Догадалась. Хотя и не знала тогда, не могла знать, живя на «Тучке», что через три месяца после их встречи, 29 марта 1914 года, мать Блока напишет в письме к знакомой своей: «Есть такая молодая поэтесса, Анна Ахматова, которая к нему (Блоку. – В.Н.) протягивает руки и была бы готова его любить. Он от нее отвертывается, хотя она красивая и талантливая, но печальная. А он этого не любит… У нее уже есть, впрочем, ребенок». Ахматова, повторяю, этого не знала, но что-то такое чувствовала. В истории их отношений, строго говоря, и поныне все темно. Любовь, отвергнутость, обида – не знаю. Но отзывалась она потом о Блоке, прямо скажем, неоднозначно. Той же Чуковской сказала: «В Блоке жили два человека: один – гениальный поэт, провидец, пророк Исайя; другой – сын и племянник Бекетовых и Любин муж. “Тете не нравится”… “Маме не нравится”… “Люба сказала”». А Пунину, еще в 1923-м, говорила: «Он страшненький. Он ничему не удивлялся, кроме одного: что его ничто не удивляет, только это его удивляло». Правда, когда до нее доходили потом слухи, что у нее с Блоком был якобы роман, не отпиралась – смеялась: «Я не в обиде! Блок был таким милым, таким хорошим, что я не в обиде, если считают, что у него был со мной роман!» Но если уж хотите всю правду, то обида была, ибо, прочитав потом опубликованные «Записные книжки» его, Ахматова не скрыла разочарования: «Как известно из записных книжек Блока, – сказала, – я не занимала места в его жизни…»

…Наконец, как раз весной 1913 года, когда жила на «Тучке», она познакомилась с Николаем Недоброво – с «перламутровым мальчиком», как звали его в юности, с «аристократом духа», как позднее выразился Андрей Белый, с «домочадцем поэзии», по словам Мандельштама.
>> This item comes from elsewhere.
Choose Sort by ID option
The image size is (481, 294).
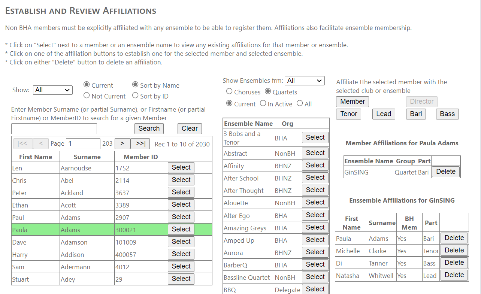click(136, 96)

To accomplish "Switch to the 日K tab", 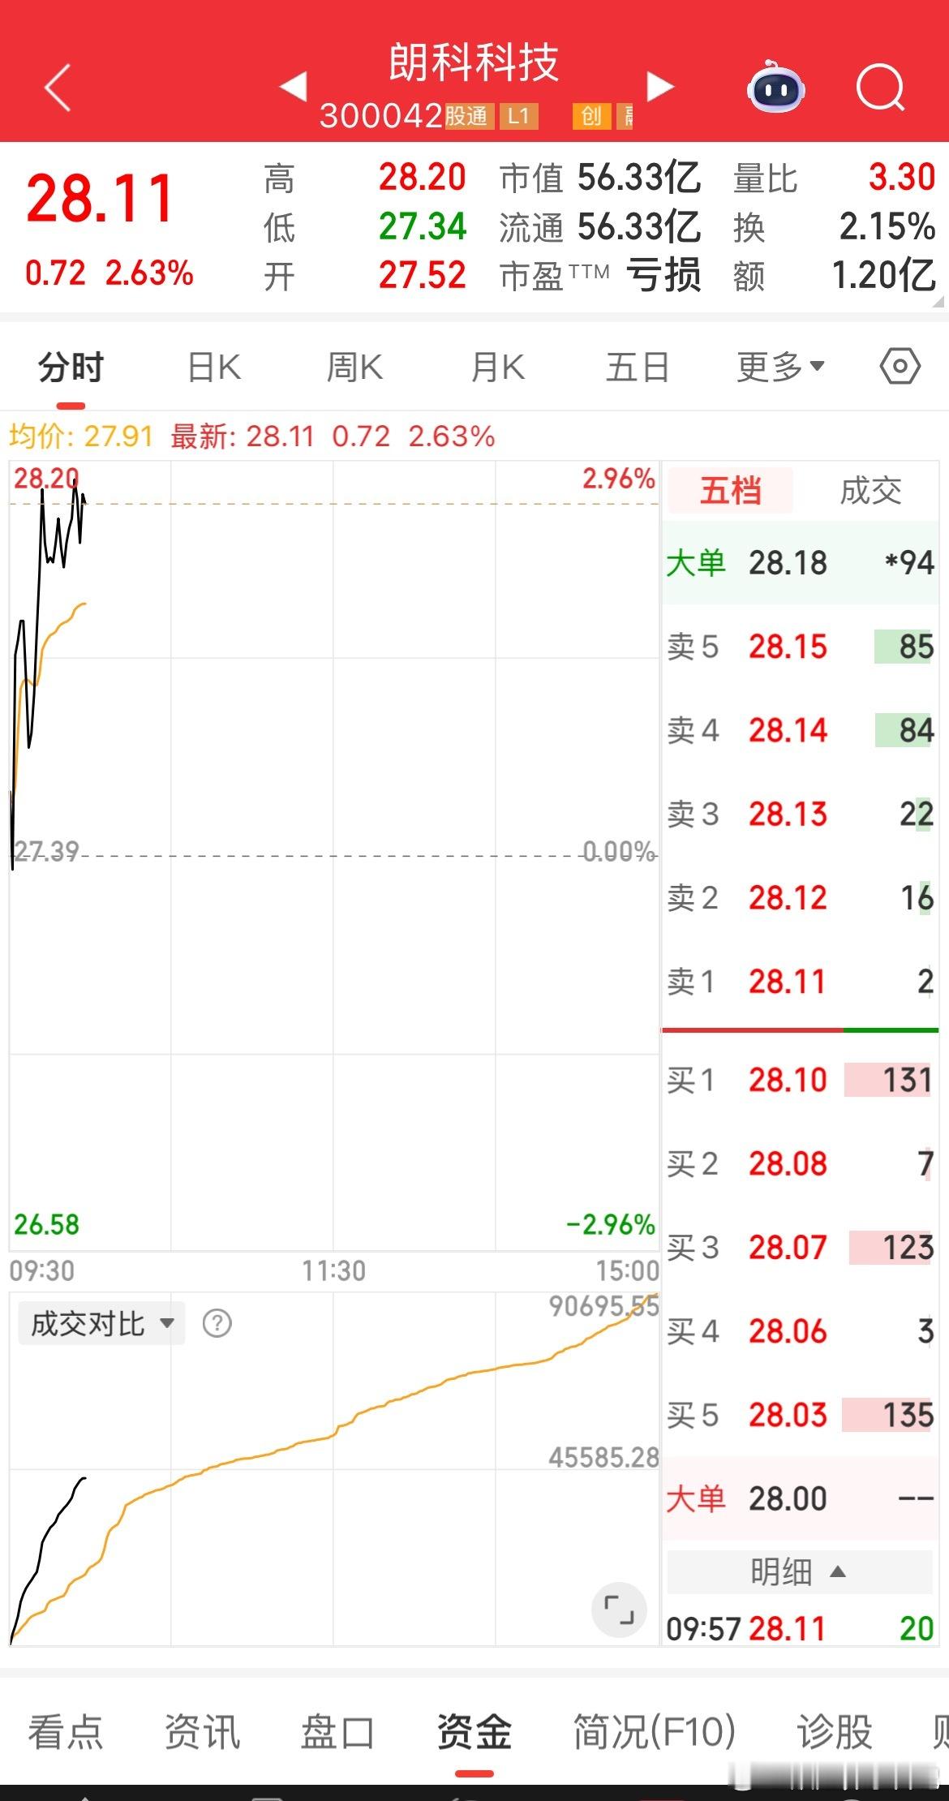I will [214, 367].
Внешность его «носила очаровательные следы “дендизма” – всегда элегантно одет, блистал какой-то тончайшей манерой ухода за собой… какой-то рыцарской вежливостью, изяществом; искрился мыслями, остроумными замечаниями, оживлением». Они не могли не влюбиться, и роман их продолжался почти два года. Кстати, именно с ним Ахматова и совершала те самые долгие прогулки на лыжах. А еще «мимозный» Недоброво не только был поэтом (книга его стихов впервые издана только что), но и собирал коллекцию кружев, которую Ахматова смотреть почему-то отказывалась. Кстати, на «Тучке» он не бывал, а вот она у него бывала (Кавалергардская, 20), были какие-то семейные обеды у женатого Недоброво. (В 1952-м Ахматова и сама поселится на этой улице, которая тогда будет именоваться, конечно же, улицей Красной Конницы.)
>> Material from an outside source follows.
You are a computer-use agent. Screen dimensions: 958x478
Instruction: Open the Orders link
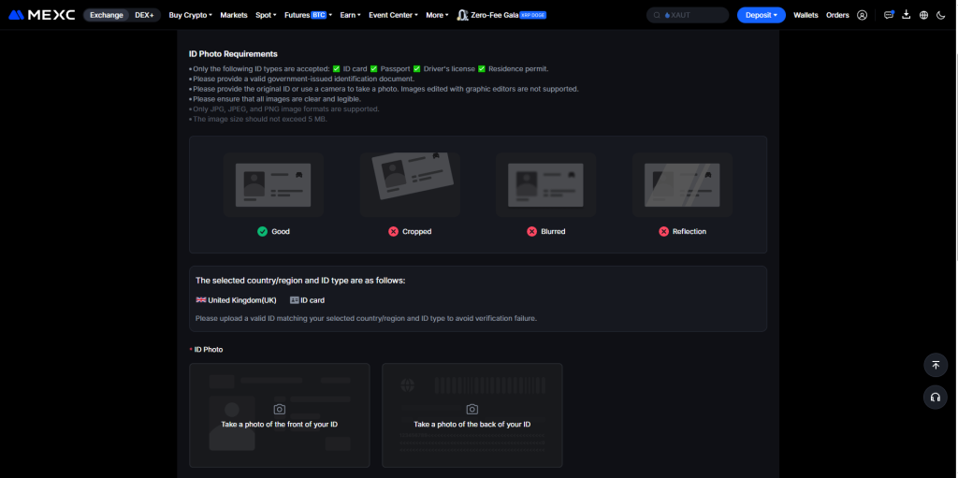837,15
Родословная Недоброво, говорят, восходила к Пушкину, пишут, что он был в родне с поэтом Баратынским. Про него, причисляя его к самым выдающимся людям эпохи, Анна Андреевна скажет потом: «А он, может быть, и сделал Ахматову…» Имела в виду его статью о ней – лучшую, по ее мнению. Надежда Мандельштам вспоминала: Недоброво не только занимался стихами Ахматовой, но и по мере сил «сглаживал» неистовый нрав ее, необузданность, дикость. «Аничка всем хороша, – говорил, – только вот этот жест…» – и Н.Я. довольно живописно описала одну из привычек Ахматовой, которая так шокировала «денди». Оказывается, Ахматова любила в разговоре (от возмущения, от удивления ли) ударить рукой по колену, а затем, изогнув кисть, молниеносно поднять ее ладонью вверх и сунуть собеседнику почти под нос. «Жест приморской девчонки, хулиганки и озорницы», – не без симпатии иронизировала Н.Я.

вернуться

8

После Второго съезда писателей, который, как известно, состоялся в 1954 г., Ахматова пометила в «Записной книжке»: «Городецкий хуже, чем мертв». Михаил Ардов, сын Ардовых, у которых часто жила в Москве Ахматова, вспоминал потом ее рассказ, как во время обеда на съезде к ее столику подошел С.Городецкий. «Поздоровался и сказал: “Я хочу представить вам своего зятя”... Отошел к другому столику, потом вернулся и говорит: “Мой зять отказывается. Он сказал: «Я не хочу знакомиться с антисоветской поэтессой»”. Я безмятежно улыбнулась и говорю: “Не расстраивайтесь, Сергей Митрофанович. Зятья - они все такие”».